Published online by Cambridge University Press: 29 February 2024
The transcontinental and transoceanic exchanges of people and cultures between India and the continent of Africa got regularized with the arrival of the European colonizers. Before the arrival of the Portuguese in India, the movement of Africans to India was not regular and was not restricted to slavery (Toninato and Cohen 2010). As discussed in Chapter 1, Africans with diverse professional affiliations arrived in India with diverse professional intentions. On May 20, 1498, when Vasco da Gama reached the coast of Calicut from the East African coastal town of Malindi, he was received by “two North African merchants from Tunis who reportedly spoke both Spanish and Italian” (Alpers 2014, p. 68). This encounter between Christopher Columbus and the Africans shows the professional and linguistic diversity that the African immigrants had in India before the arrival of the European colonizers. It was with the arrival of the Portuguese colonizers in India that the African slaves in India were racially dehumanized and compartmentalized. As the Portuguese came to India, they brought with them African slaves from Mozambique, Eritrea, Somalia, and South Africa, which diversified the already existing population of Abyssinian slaves in the country (Shah et al. 2011; India Today Web Desk 2016; Vallangi 2016). The Portuguese subjected the African slaves to severe states of existential inhumanity, as they did with the indigenous communities in other parts of the world. As a result, many slaves escaped from the clutches of the Portuguese into the forests of Goa, Maharashtra, Karnataka, and Gujarat. This is how the African settlements in Gujarat came into existence.

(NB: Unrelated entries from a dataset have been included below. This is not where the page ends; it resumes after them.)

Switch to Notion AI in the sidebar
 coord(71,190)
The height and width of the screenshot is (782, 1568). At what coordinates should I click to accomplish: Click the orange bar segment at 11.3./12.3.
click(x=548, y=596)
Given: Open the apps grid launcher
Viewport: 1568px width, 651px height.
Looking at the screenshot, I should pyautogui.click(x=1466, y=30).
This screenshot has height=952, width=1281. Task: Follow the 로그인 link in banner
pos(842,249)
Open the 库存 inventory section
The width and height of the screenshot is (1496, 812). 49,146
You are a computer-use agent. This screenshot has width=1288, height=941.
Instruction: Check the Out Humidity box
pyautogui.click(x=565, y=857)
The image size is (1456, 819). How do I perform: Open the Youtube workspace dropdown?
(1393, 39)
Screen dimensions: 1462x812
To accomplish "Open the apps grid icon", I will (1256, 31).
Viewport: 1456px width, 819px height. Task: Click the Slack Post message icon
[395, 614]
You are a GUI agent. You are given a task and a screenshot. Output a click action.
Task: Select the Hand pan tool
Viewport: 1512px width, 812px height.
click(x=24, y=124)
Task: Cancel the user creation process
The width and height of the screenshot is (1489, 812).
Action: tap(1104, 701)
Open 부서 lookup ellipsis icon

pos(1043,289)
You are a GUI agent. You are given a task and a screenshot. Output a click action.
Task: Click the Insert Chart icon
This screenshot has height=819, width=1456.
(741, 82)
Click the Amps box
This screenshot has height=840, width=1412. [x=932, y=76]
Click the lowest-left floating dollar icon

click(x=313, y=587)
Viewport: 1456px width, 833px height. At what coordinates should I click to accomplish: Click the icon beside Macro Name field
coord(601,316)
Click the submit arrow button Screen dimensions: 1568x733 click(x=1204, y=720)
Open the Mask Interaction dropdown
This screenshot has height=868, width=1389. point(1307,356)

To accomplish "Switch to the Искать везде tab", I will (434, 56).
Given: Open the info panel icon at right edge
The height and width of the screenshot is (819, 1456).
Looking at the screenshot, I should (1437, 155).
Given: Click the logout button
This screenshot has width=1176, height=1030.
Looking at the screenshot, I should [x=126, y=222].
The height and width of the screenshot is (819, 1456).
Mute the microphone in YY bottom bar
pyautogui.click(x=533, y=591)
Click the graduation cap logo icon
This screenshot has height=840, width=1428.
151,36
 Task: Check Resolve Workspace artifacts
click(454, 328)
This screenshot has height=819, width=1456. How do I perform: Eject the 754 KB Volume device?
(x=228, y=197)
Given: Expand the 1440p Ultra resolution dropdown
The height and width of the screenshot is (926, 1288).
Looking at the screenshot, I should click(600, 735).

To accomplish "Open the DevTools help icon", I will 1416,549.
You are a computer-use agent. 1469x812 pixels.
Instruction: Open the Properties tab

The sociocultural diversity of the African Indians in India can be traced back to the different names by which they are known. Historically, the African Indians in India were known as Siddis and Habshis. Several narratives revolve around the origin of the term “Habshi” and “Siddi.” According to Fitzroy Baptiste, the term “Habshi” can be traced from the ancient Egyptian word “Khebtsi,” which was used to refer to the people of Punt (ancient Ethiopia) (Baptiste 2008, p. 121). Sergew Sellassie, in her book Ancient and Medieval Ethiopian History upto 1270 (1972), mentions that ancient Ethiopia was also referred to as “Neter” by the ancient Egyptians, which means the “the land of the Gods” (p. 21). Many historians claim that the “Habshis” were referred to those Africans who came to India from Ethiopia.